John Pressly is the Science Curator at Paisley Museum and the town’s spectacular Coats Observatory – the oldest public observatory in Scotland.
Here, he tells you about Mercury and Venus and how they can be seen in the skies above Paisley.
This month the ‘Goddess of Love’ shines brightly in the twilight skies above Paisley. From the beginning of March the planet Venus will be visible low in the west as evening falls – bright enough to be seen as the last glow of the setting Sun fades from the sky.
Venus is a fascinating world and has captivated astronomers for centuries. It is the third brightest object in the sky after the Sun and Moon and orbits the Sun at an average distance of 67 million miles. It is only slightly smaller than the Earth, having a diameter of 7520 miles (12,102) km compared to 7972 miles (12,756km) for our planet.
We see this vivid object in the early evening skies for part of the year before it disappears from view as it travels behind the Sun, only to return as an early morning object before once more vanishing and repeating this cycle.
Galileo was the first person to view Venus through a telescope, beginning his observations in the year 1610. He saw Venus go through phases like those of the Moon, varying from a thin crescent at its maximum elongation from the Sun, full when on the opposite side to the Sun and new when it passes between the Earth and the Sun.
This changing shape could only be possible if Venus orbited the Sun, and this was among the first observations to clearly contradict the then-accepted belief that the Earth was the centre of the universe with everything moving around us.
The similarity in size with our home world led many early astronomers to think of Venus as ‘Earth’s twin’. However, Venus would definitely be the ‘evil twin’ based on what we now know about this very inhospitable planet!
Venus is completely covered in dense clouds composed of toxic carbon dioxide, which is the reason Earth-based astronomers could not make out any surface details through their telescopes.
The thick clouds are also responsible for Venus shining so brightly, as they reflect back around 80% of the sunlight that the planet receives. The 20% or so that gets through becomes trapped, heating the surface up to an incredible 475oC across the whole planet – hot enough to melt lead – making Venus the hottest planet in the solar system.
Venus also spins on its axis the opposite way from the rest of the solar system planets, meaning if you could see the Sun through the clouds it would rise in the west and set in the east. And if that isn’t strange enough, Venus takes longer to spin on its axis (243 Earth days) than it does to go round the Sun (225 Earth days) thus making a day on Venus longer than a year!

━━━━━━━━━━

**THINGS TO DO**
1/ Answer from the article on Venus:
(a) At what average distance does Venus orbit the Sun?
(b) In what year did Galileo begin his telescope observations of Venus?
(c) About what percentage of the sunlight Venus receives do its clouds reflect back?
2/ List every figure given in miles in the article on Venus, stating what each one measures.
The lines after this point come from a different source than the article on Venus.

**STUDY MATERIAL**
━━━━━━━━━━

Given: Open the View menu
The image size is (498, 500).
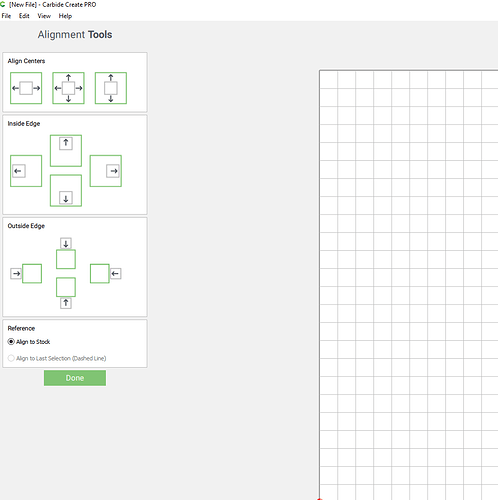Looking at the screenshot, I should [x=44, y=16].
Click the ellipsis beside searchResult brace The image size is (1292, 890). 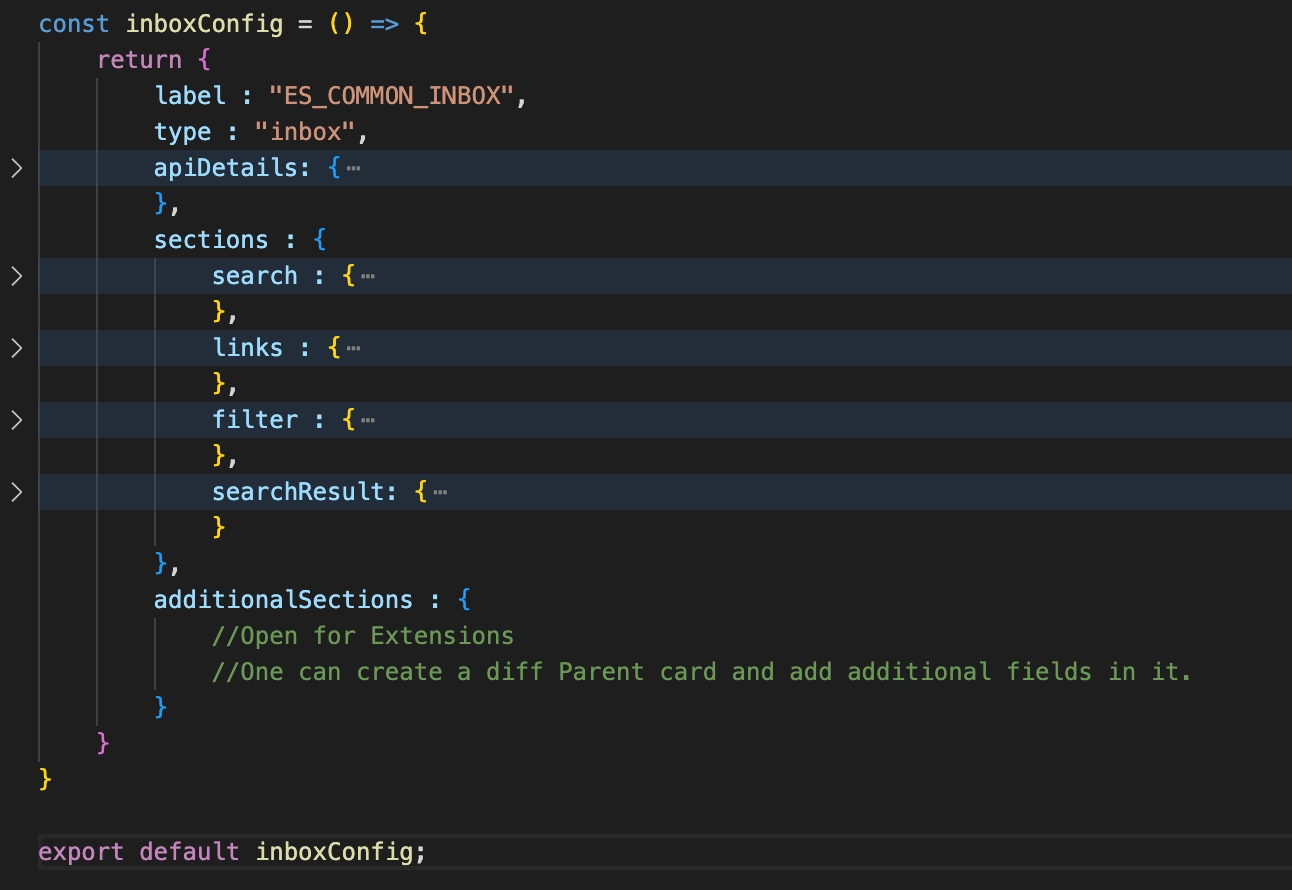(x=440, y=492)
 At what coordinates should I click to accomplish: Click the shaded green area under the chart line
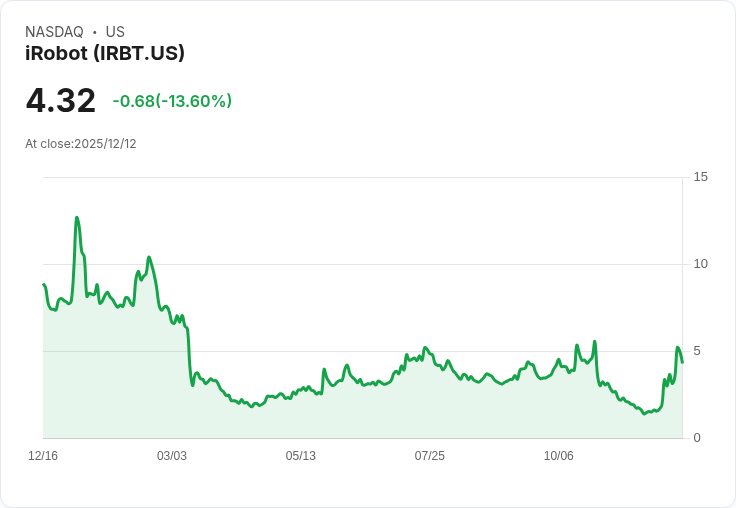tap(300, 420)
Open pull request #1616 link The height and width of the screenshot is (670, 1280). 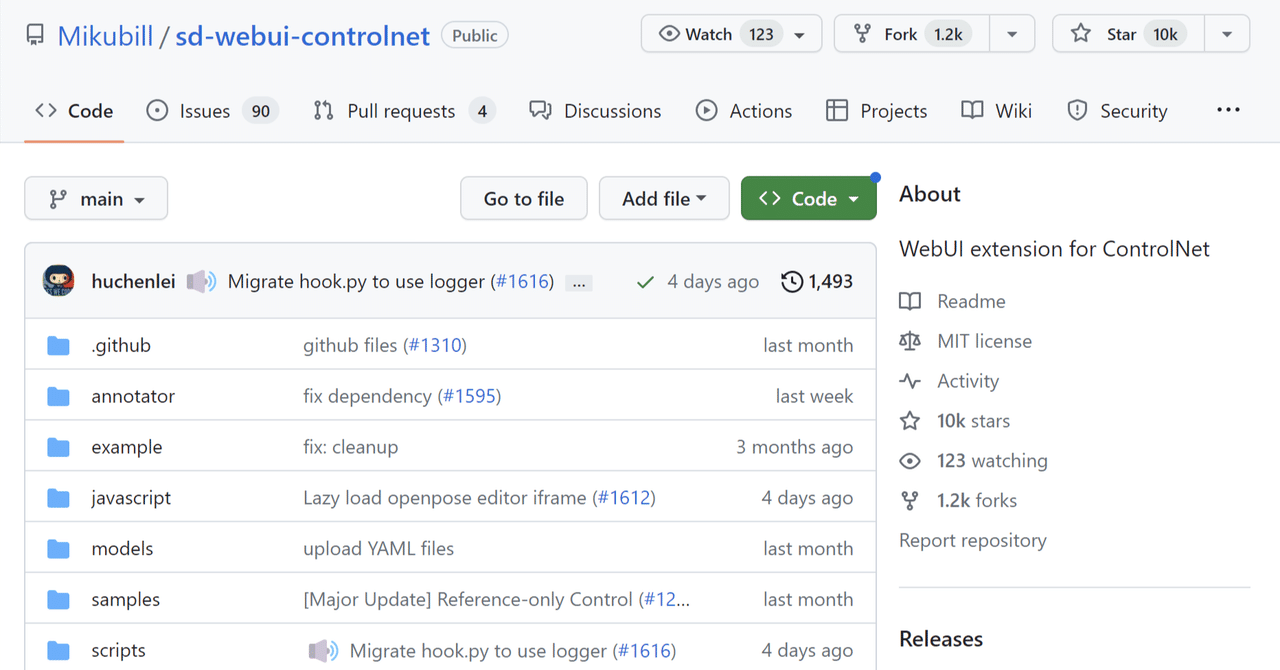click(522, 281)
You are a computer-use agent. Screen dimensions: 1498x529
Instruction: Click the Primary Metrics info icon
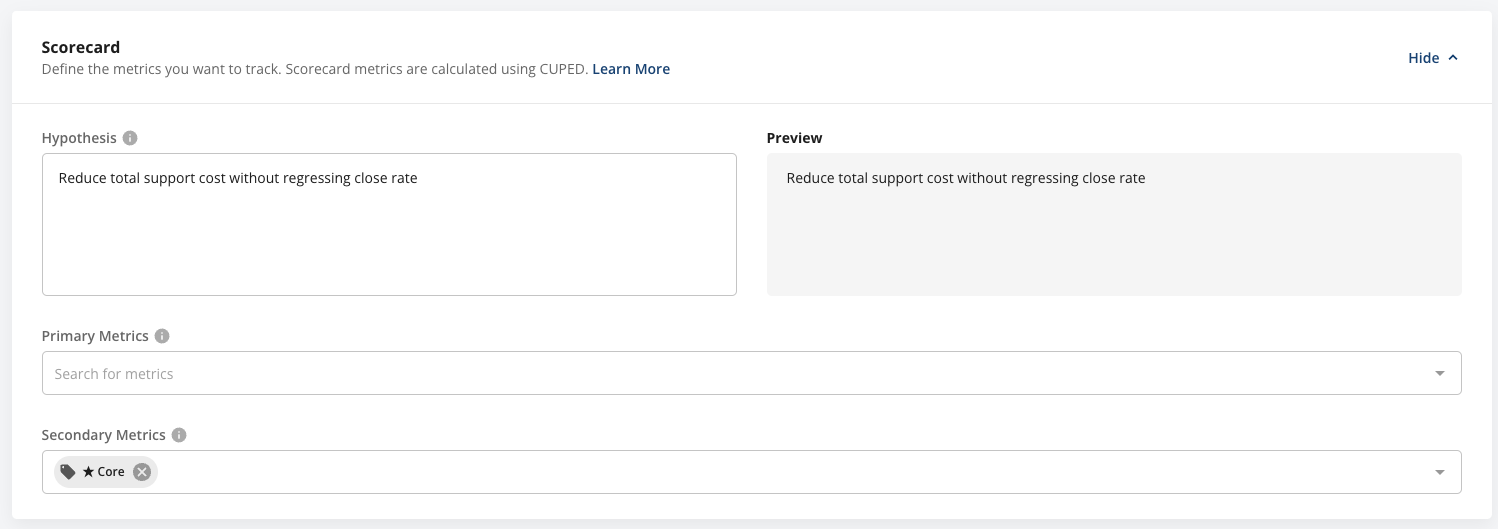pyautogui.click(x=162, y=336)
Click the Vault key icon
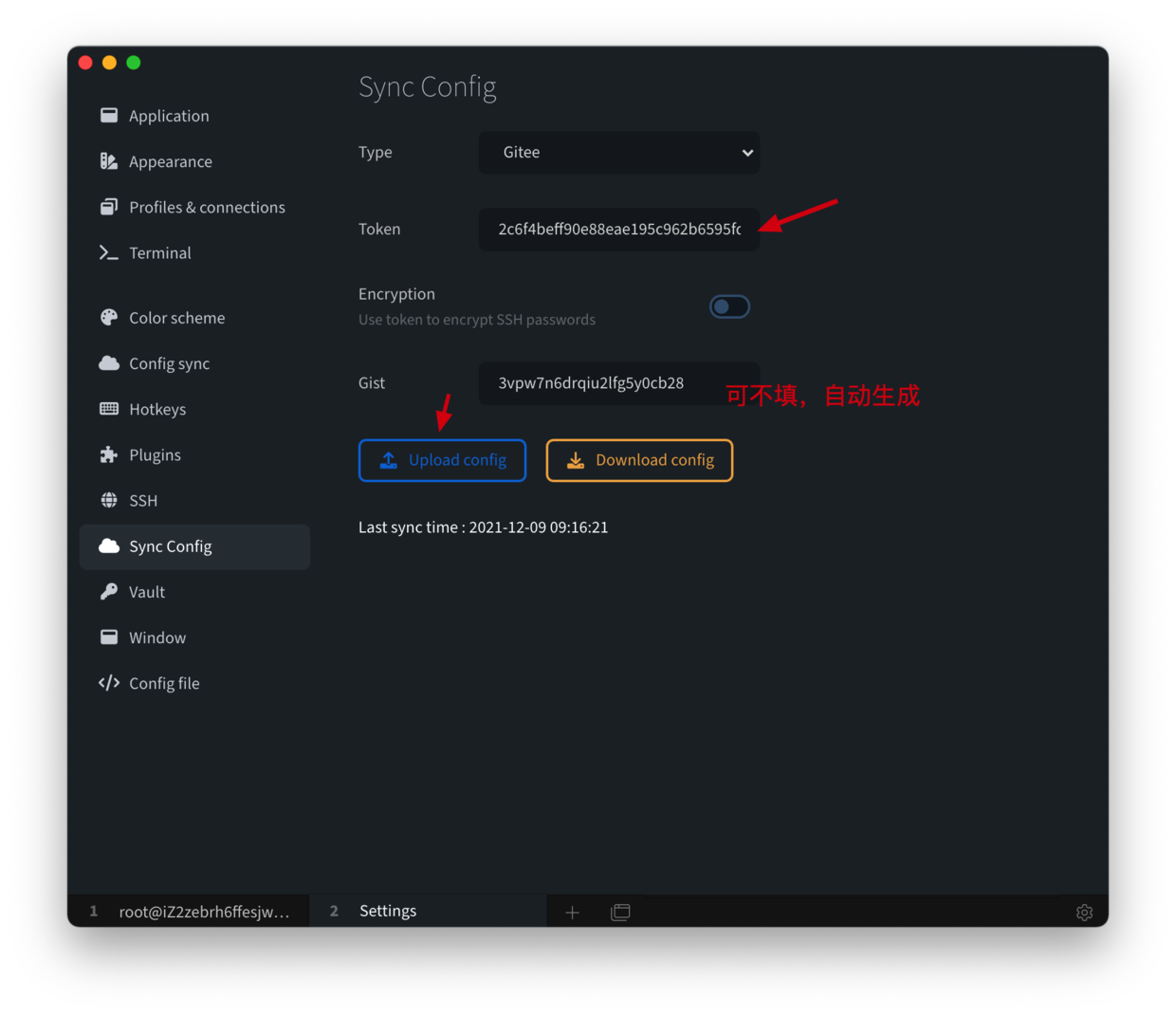Screen dimensions: 1176x1016 [109, 592]
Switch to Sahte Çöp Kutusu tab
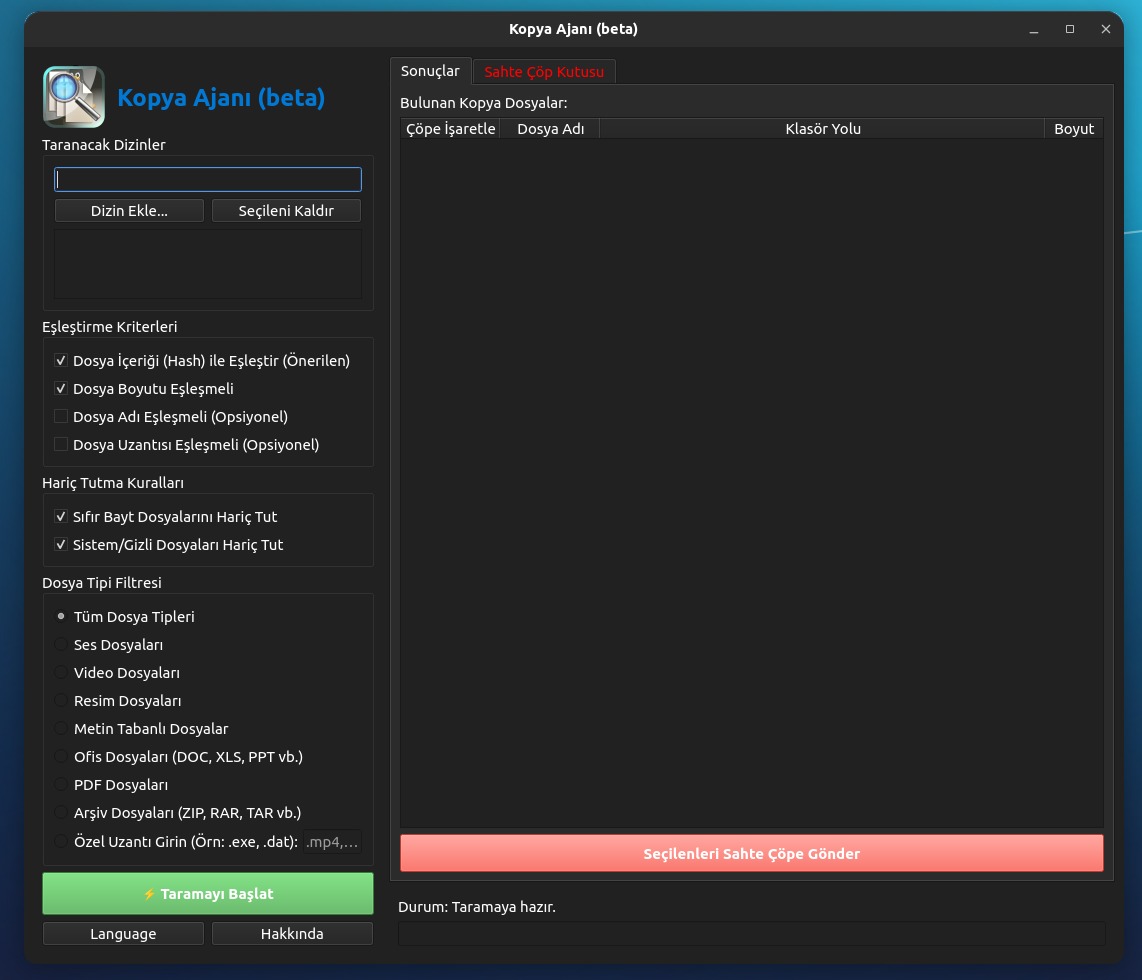 pyautogui.click(x=544, y=72)
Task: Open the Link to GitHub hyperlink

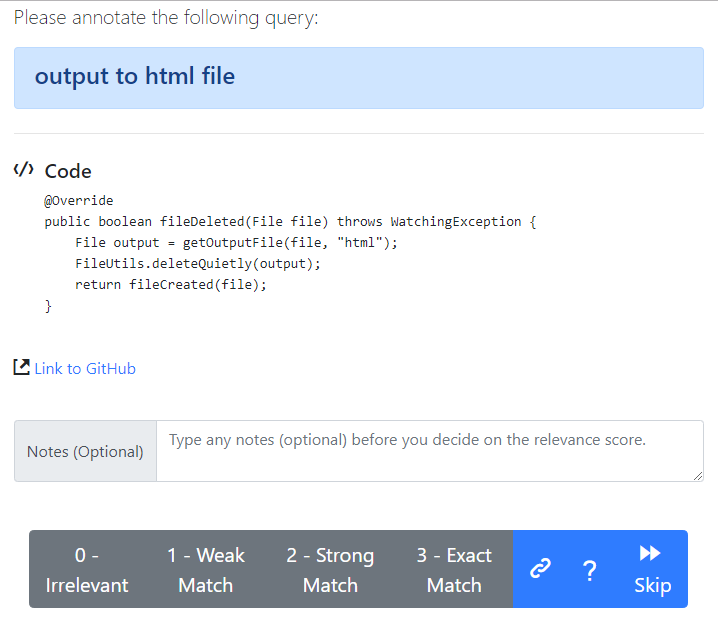Action: pos(85,369)
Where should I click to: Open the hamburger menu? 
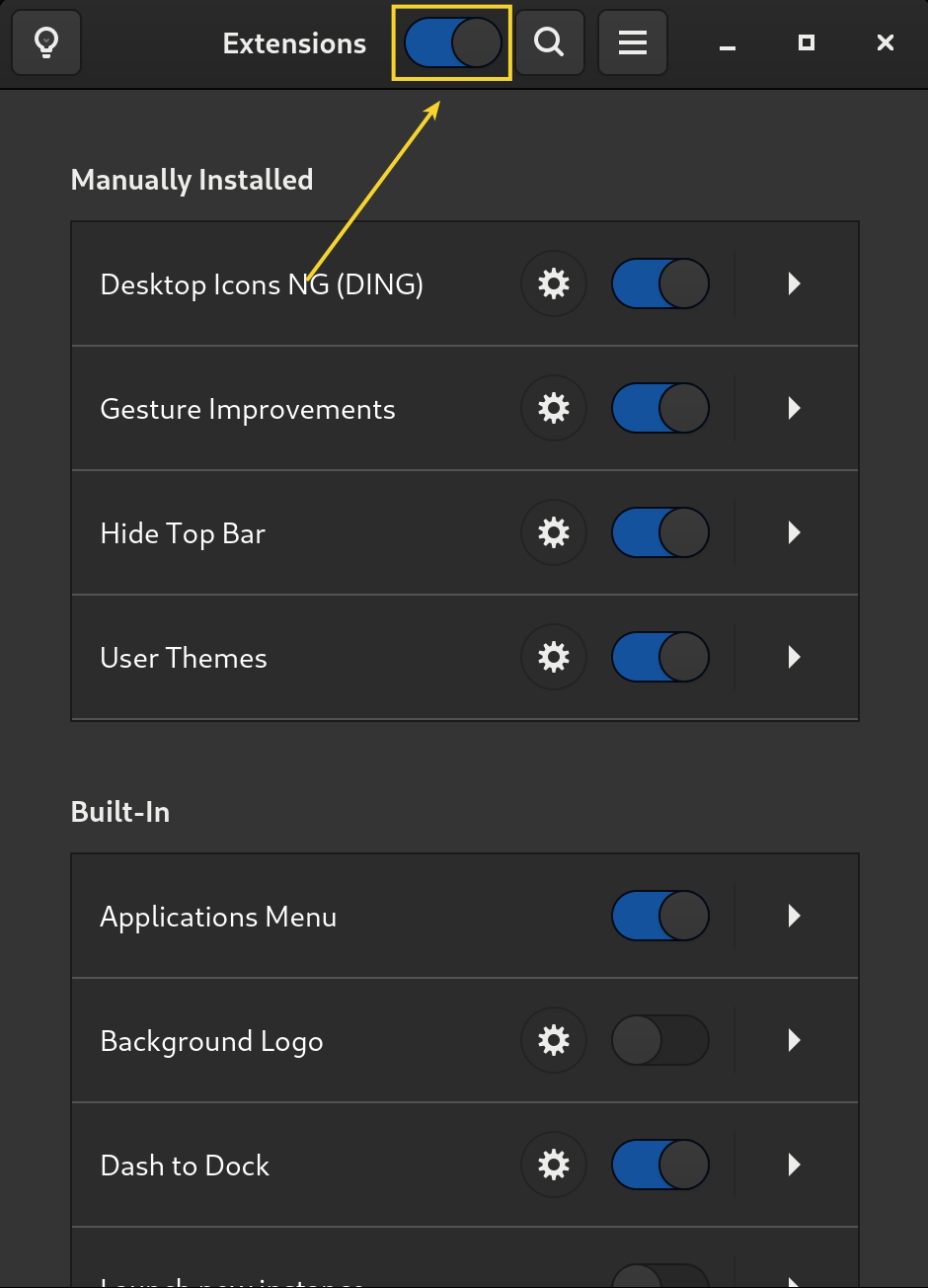point(632,42)
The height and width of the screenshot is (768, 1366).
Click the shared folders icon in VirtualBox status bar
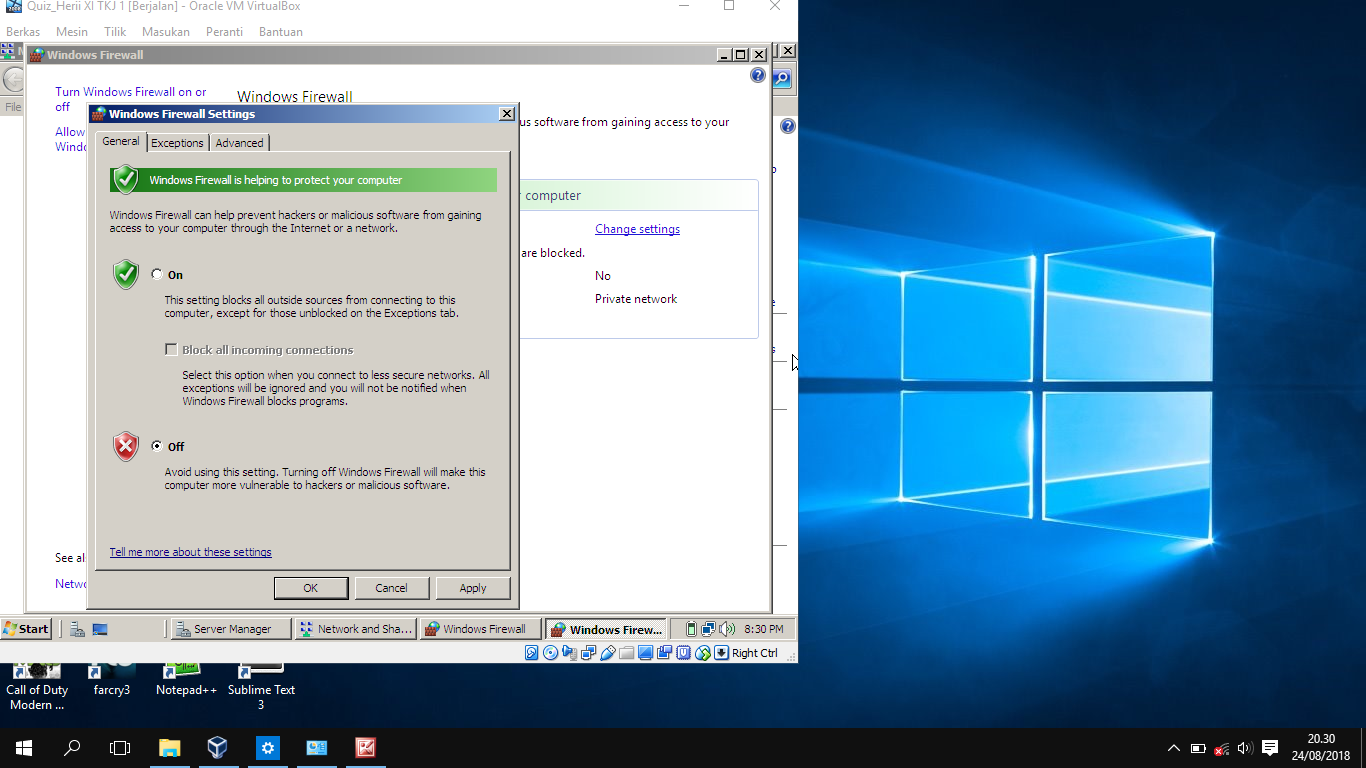coord(627,653)
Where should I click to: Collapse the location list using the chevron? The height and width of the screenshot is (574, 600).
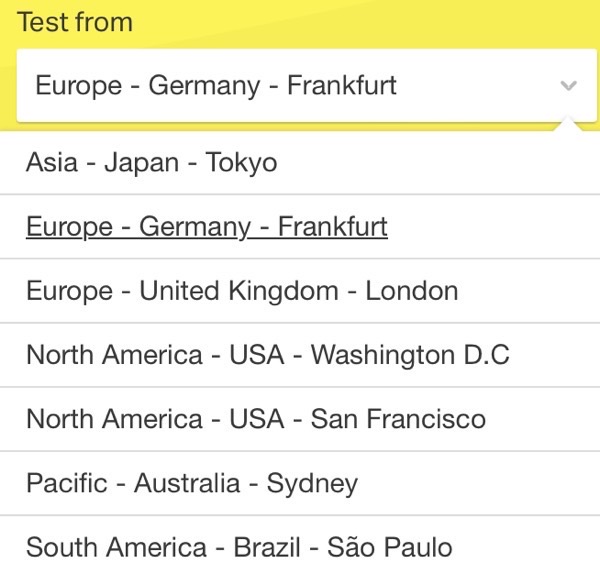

━━━━━━━━━━

**TASK-BY-TASK ANSWERS**
1/
(a) 67 million miles
(b) 1610
(c) Around 80%

2/
- 67 million miles: Venus's average distance from the Sun
- 7520 miles: the diameter of Venus
- 7972 miles: the diameter of Earth